What Is Interoperability in Health Care?
The American Recovery and Reinvestment Act (ARRA) of 2009 mandated that all health care providers and other clinicians move from paper charting to electronic medical records (EMRs) for all patients by January 1, 2014. Like a patient's paper chart, an EMR acts as a record of the patient's care within the practice or institution keeping the record. In addition to mandating the transfer to EMRs, ARRA required practitioners to contribute to the creation and maintenance of electronic health records (EHRs). Also, a section of ARRA requires practitioners and institutions to adopt systems that have the ability to share patient information efficiently and securely across multiple EHR systems, otherwise known as interoperability.
So what is interoperability in health care? At its most basic, interoperability is the ability of a health care practitioner's information technology (IT) system to interface with systems of other clinicians to assist the practitioner in providing seamless, well informed care to every patient. Health Information and Management Systems (HIMSS), an industry leader in health information technology (HIT), suggests that systems that meet the standards for interoperability "should permit data to be shared across clinicians, lab, hospital, pharmacy, and patient, regardless of the [system's] application or application vendor."1
Interoperability, then, is an essential component in delivering quality care to patients and a major contributor to clinical integration, an initiative also tied to ARRA provisions.2 Clinical integration is a process of continually aligning patient care across the health care continuum that aims to improve care quality, improve access to care, and control or reduce costs. For clinical integration to work effectively, all information systems used to deliver that care must have interoperability.

— Tasks for this exercise —
1. According to the text on interoperability in health care, by what date did ARRA require providers and clinicians to move all patients to electronic medical records?
2. Condense the paragraph of the text on interoperability in health care that begins "Interoperability, then, is an essential component" into a shorter version that keeps its main facts.
3. From the text on interoperability in health care, set down word for word the passage starting with "The American Recovery" and going on through "known as interoperability.".

— Data extracts —
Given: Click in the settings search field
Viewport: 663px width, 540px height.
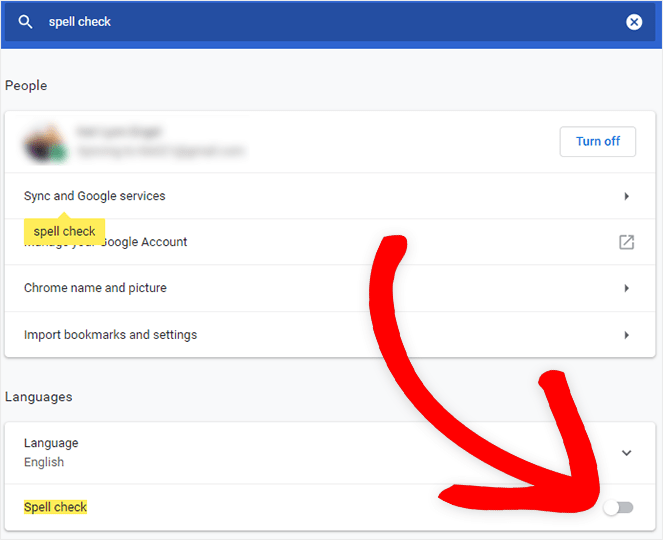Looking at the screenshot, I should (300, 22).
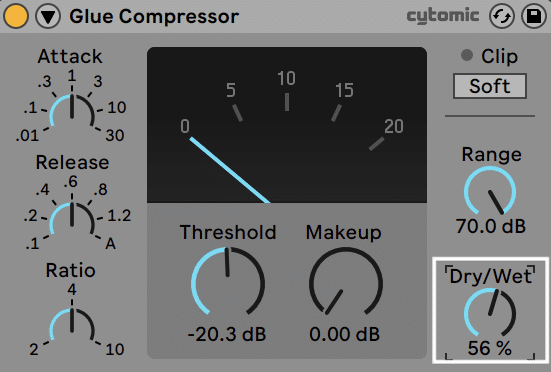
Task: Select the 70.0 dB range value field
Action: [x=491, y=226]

— Results for the exercise —
1. January 1, 2014.

2. Interoperability is essential to quality patient care and a major contributor to clinical integration, an initiative also tied to ARRA provisions. Clinical integration continually aligns patient care across the health care continuum to improve care quality and access and to control or reduce costs. It works effectively only if every information system used to deliver that care is interoperable.

3.
The American Recovery and Reinvestment Act (ARRA) of 2009 mandated that all health care providers and other clinicians move from paper charting to electronic medical records (EMRs) for all patients by January 1, 2014. Like a patient's paper chart, an EMR acts as a record of the patient's care within the practice or institution keeping the record. In addition to mandating the transfer to EMRs, ARRA required practitioners to contribute to the creation and maintenance of electronic health records (EHRs). Also, a section of ARRA requires practitioners and institutions to adopt systems that have the ability to share patient information efficiently and securely across multiple EHR systems, otherwise known as interoperability.